As part of that perspective, Niemiec also has asked a panel of faculty members -- who already were working on a curricular review -- to also consider how the college can remain competitive for faculty talent and adjust to tighter economic times. He has delayed -- pending this review -- the approval of tenure-track faculty lines (a process that typically happens when a tenured faculty member retires), and asked that this year's and next year's consideration of such slots take place together, rather than on a department-by-department basis.

Niemiec said he is not trying to push any one model on the faculty, and wants professors' ideas. But he suggested that at least some of the questions must involve numbers of jobs. "You have to look at how you fill slots in a department," he said. "Do you need six chemistry teachers as opposed to five?"

On Friday, Niemiec held an open meeting where he announced the decision to eliminate 40 positions, and took questions.

Diane Lichtenstein, a professor of English and chair of the faculty panel reviewing the college's options, said that professors are "very positive" about the president's "honesty and transparency." While people don't want to see positions eliminated, she said that Niemiec has been talking openly about the financial problems throughout the fall, and has been receptive to input from all.

The faculty members reviewing the curriculum have been talking about these issues for some time, well before this fall's financial concerns, she stressed. So the idea that it's time to think about how and what students are taught is generally accepted. What will be more difficult, she said, will be to consider these issues in light of the economic constraints that weren't present when professors first planned the review. The goal, with the review and job eliminations, she said, is a good one: "Get the place in a position where a new president can come in and build, and not have to deal with crises."

But the faculty is just starting the conversation, she stressed. At a meeting last week, Lichtenstein said she was trying to get a sense from colleagues about "how much change they are interested in," and she's not sure of the answer.

Mitchell Young, student body president, also praised the way the administration has kept everyone informed. "He's not sugar-coating things," Young said of the interim president, and that's good. He said some students realized that, and were appreciative, while others were stunned Friday by the news that jobs would be eliminated, and were angry.

Young said he views the cuts as "highly unfortunate but necessary." He said it is more difficult than people realize for students and faculty members to talk about which positions could be eliminated. The classics department has two full-time faculty members, he said, and some worry that smaller departments like that could disappear. To students outside the department, that might seem OK, but what about the college's overall offerings as a liberal arts institution, he asked?

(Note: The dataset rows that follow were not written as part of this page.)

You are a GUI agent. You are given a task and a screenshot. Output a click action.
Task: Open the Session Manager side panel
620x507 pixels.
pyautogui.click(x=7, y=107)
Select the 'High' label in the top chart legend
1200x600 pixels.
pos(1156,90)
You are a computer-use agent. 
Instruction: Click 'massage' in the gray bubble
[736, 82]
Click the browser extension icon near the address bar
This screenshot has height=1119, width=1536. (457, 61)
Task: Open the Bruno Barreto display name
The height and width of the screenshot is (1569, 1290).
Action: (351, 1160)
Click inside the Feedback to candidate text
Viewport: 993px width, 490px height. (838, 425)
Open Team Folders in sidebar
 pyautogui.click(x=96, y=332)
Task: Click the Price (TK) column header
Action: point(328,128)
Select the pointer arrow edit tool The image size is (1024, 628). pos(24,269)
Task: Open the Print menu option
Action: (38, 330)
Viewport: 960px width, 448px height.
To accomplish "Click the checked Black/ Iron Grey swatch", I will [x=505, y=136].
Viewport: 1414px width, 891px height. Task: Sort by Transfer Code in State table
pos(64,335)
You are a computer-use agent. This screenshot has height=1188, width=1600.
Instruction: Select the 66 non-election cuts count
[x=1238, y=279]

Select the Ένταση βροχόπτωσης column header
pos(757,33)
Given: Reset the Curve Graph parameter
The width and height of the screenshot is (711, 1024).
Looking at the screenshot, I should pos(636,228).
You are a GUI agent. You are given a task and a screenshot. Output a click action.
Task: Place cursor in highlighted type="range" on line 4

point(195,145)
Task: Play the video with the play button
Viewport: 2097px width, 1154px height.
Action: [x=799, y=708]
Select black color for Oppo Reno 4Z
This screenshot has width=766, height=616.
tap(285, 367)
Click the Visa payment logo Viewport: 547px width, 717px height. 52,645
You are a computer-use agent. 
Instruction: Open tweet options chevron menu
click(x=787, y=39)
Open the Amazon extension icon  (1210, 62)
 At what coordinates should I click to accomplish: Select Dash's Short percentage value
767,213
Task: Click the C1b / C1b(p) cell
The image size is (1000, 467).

And the value of individuals, he added, isn't apparent in a job title or even official responsibilities. Young said that Beloit is a college where every student thinks about some professors or others who have personally connected with them, even if not part of their official jobs. That makes it more difficult, he said, to say any position is expendable. "People seem to be asking us what programs keep us here," he said. "But at Beloit it's who keeps them here, not what."